◆ Task requirements:
Word for word, copy all of the entries.

◆ Source records:
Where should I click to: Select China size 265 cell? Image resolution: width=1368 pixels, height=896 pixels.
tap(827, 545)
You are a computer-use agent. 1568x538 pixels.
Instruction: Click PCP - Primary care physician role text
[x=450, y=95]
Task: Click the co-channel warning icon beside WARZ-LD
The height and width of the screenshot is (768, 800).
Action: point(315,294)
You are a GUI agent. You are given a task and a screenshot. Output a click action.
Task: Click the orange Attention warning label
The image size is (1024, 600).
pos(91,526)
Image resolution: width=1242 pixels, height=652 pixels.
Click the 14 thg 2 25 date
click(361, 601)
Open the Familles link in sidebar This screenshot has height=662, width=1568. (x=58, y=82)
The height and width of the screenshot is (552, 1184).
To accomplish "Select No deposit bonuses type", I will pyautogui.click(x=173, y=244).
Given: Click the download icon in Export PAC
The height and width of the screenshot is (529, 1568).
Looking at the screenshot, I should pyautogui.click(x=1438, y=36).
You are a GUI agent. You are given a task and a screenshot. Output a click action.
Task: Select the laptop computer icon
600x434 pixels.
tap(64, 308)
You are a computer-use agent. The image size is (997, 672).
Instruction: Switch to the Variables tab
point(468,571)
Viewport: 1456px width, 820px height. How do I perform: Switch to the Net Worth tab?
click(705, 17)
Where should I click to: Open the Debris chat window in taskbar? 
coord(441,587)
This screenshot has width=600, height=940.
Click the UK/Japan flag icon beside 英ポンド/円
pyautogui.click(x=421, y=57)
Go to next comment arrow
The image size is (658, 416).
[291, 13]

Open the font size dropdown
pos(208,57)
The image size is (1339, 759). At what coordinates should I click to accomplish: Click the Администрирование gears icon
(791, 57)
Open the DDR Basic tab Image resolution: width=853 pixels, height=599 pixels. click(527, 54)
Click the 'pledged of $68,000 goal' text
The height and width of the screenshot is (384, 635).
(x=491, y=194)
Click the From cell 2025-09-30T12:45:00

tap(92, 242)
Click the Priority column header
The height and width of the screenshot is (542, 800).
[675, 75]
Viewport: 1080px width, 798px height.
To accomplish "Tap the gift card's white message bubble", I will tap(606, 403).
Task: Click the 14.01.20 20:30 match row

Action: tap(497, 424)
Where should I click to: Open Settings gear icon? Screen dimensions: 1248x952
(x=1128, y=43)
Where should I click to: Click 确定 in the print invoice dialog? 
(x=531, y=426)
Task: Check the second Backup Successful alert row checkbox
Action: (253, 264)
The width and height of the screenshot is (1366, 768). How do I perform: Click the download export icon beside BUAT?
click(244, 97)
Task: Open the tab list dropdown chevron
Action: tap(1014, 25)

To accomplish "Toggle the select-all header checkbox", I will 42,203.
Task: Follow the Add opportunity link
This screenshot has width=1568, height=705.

◆ Answer to the problem:
Where should I click to: Select China size 265 cell? Image resolution: width=1368 pixels, height=896 pixels.
tap(827, 545)
You are a computer-use agent. 1568x538 pixels.
Instruction: Click PCP - Primary care physician role text
[x=450, y=95]
Task: Click the co-channel warning icon beside WARZ-LD
The height and width of the screenshot is (768, 800).
Action: point(315,294)
You are a GUI agent. You are given a task and a screenshot. Output a click action.
Task: Click the orange Attention warning label
The image size is (1024, 600).
pos(91,526)
Image resolution: width=1242 pixels, height=652 pixels.
Click the 14 thg 2 25 date
click(361, 601)
Open the Familles link in sidebar This screenshot has height=662, width=1568. (x=58, y=82)
The height and width of the screenshot is (552, 1184).
To accomplish "Select No deposit bonuses type", I will pyautogui.click(x=173, y=244).
Given: Click the download icon in Export PAC
The height and width of the screenshot is (529, 1568).
Looking at the screenshot, I should pyautogui.click(x=1438, y=36).
You are a GUI agent. You are given a task and a screenshot. Output a click action.
Task: Select the laptop computer icon
600x434 pixels.
tap(64, 308)
You are a computer-use agent. The image size is (997, 672).
Instruction: Switch to the Variables tab
point(468,571)
Viewport: 1456px width, 820px height. How do I perform: Switch to the Net Worth tab?
click(705, 17)
Where should I click to: Open the Debris chat window in taskbar? 
coord(441,587)
This screenshot has width=600, height=940.
Click the UK/Japan flag icon beside 英ポンド/円
pyautogui.click(x=421, y=57)
Go to next comment arrow
The image size is (658, 416).
[291, 13]

Open the font size dropdown
pos(208,57)
The image size is (1339, 759). At what coordinates should I click to accomplish: Click the Администрирование gears icon
(791, 57)
Open the DDR Basic tab Image resolution: width=853 pixels, height=599 pixels. click(527, 54)
Click the 'pledged of $68,000 goal' text
The height and width of the screenshot is (384, 635).
(x=491, y=194)
Click the From cell 2025-09-30T12:45:00

tap(92, 242)
Click the Priority column header
The height and width of the screenshot is (542, 800).
[675, 75]
Viewport: 1080px width, 798px height.
To accomplish "Tap the gift card's white message bubble", I will tap(606, 403).
Task: Click the 14.01.20 20:30 match row

Action: tap(497, 424)
Where should I click to: Open Settings gear icon? Screen dimensions: 1248x952
(x=1128, y=43)
Where should I click to: Click 确定 in the print invoice dialog? 
(x=531, y=426)
Task: Check the second Backup Successful alert row checkbox
Action: (253, 264)
The width and height of the screenshot is (1366, 768). How do I perform: Click the download export icon beside BUAT?
click(244, 97)
Task: Open the tab list dropdown chevron
Action: tap(1014, 25)

To accomplish "Toggle the select-all header checkbox", I will 42,203.
Task: Follow the Add opportunity link
This screenshot has width=1568, height=705.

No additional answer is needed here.